Fortunately for investors, McEvoy's replacements are no novices. McEvoy, a partner at Wellington Management, the funds' sub-adviser, will pass on the reins to Wellington colleagues.
"At other fund shops I might be more worried, but Wellington has been consistently good at handling transitions like this," says Morningstar analyst Lawrence Jones. Wellington, which manages 14 Vanguard funds, is known for intensive research and a knack for hanging on to its employees.
John Keogh, another long-termer, will take over bond investments at Wellesley Income. Keogh has been with Wellington since 1979, amassing broad experience in managing bond and money-market portfolios for private clients.
He's managed the bond side of Vanguard Wellington (VWELX), a $49 billion balanced fund, since November 2005. Over the past year, the fund, which invests about 35% of assets in bonds, returned 2.8%, beating 90% of balanced funds with similar allocations.
A clean sweep is coming to Wellesley. Like McEvoy, Jack Ryan, who picks the fund's stocks, is scheduled to depart in June. Ryan's successor, Michael Reckmeyer, has been an analyst for Wellesley for 13 years. "We have a really long-term planning process around succession," says Vanguard's Joe Brennan, who oversees the company's relationship with external advisers.

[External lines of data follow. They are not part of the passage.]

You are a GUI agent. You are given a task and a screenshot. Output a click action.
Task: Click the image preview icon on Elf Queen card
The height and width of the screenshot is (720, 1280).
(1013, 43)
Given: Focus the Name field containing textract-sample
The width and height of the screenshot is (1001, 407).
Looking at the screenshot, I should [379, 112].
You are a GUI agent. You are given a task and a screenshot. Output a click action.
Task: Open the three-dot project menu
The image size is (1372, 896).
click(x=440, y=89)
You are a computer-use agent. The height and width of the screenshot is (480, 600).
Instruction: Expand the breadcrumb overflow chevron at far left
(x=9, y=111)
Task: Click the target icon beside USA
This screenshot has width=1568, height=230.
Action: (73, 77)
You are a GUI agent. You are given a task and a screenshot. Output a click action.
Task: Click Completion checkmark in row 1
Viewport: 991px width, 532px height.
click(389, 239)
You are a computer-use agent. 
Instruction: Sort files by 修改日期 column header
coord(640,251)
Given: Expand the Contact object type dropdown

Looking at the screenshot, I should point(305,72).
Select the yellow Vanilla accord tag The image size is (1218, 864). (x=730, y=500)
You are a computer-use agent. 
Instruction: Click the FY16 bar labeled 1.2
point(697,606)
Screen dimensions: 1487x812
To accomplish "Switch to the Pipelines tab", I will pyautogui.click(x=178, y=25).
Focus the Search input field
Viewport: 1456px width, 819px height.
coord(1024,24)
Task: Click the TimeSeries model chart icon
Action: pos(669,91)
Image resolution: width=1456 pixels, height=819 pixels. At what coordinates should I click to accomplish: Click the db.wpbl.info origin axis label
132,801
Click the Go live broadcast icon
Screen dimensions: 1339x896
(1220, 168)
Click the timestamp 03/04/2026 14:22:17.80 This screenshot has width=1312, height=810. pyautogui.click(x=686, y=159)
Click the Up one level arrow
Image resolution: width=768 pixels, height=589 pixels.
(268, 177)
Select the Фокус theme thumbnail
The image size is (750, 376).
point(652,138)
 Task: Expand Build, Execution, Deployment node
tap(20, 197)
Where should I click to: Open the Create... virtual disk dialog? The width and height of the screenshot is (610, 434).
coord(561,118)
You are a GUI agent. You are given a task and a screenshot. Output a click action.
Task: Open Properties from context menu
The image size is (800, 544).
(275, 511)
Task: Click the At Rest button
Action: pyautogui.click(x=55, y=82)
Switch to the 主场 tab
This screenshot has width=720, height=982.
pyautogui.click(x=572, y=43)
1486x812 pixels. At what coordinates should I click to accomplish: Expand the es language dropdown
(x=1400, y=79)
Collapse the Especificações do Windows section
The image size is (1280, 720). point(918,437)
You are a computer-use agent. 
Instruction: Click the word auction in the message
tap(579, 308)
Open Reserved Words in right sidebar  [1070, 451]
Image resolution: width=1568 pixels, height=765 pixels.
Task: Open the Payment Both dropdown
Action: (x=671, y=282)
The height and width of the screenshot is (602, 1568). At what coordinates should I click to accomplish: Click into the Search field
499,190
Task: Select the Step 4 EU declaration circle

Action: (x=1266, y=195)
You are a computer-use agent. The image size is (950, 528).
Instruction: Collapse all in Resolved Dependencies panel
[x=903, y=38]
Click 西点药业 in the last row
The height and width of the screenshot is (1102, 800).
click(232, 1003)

Lucius Hill, who joined Wellington in 1993, is taking over Long-Term Investment Grade. Hill has managed fixed-income investments for a quarter of a century, focusing on corporate bonds. The $5.7 billion fund invests primarily in corporate bonds with 20 to 30 years remaining until maturity. The fund has large stakes in the debt of utilities companies and financial institutions.
Michael Hong, 35, will take over at High Yield. Although Hong is less seasoned than Keogh or Hill, he has been Wellington's director of high-yield credit research, which is "the backbone of this fund," Brennan says. McEvoy "has relied on Michael for many years," he says. Under McEvoy, the $8.9 billion fund has leaned toward higher-quality junk bonds. At last report, the average credit quality of the portfolio was Ba3, which is the third highest junk rating.
All three funds benefit from Vanguard's ultra-low expense ratios. The High-Yield fund charges 0.26% per year and each of the other two charges 0.25%.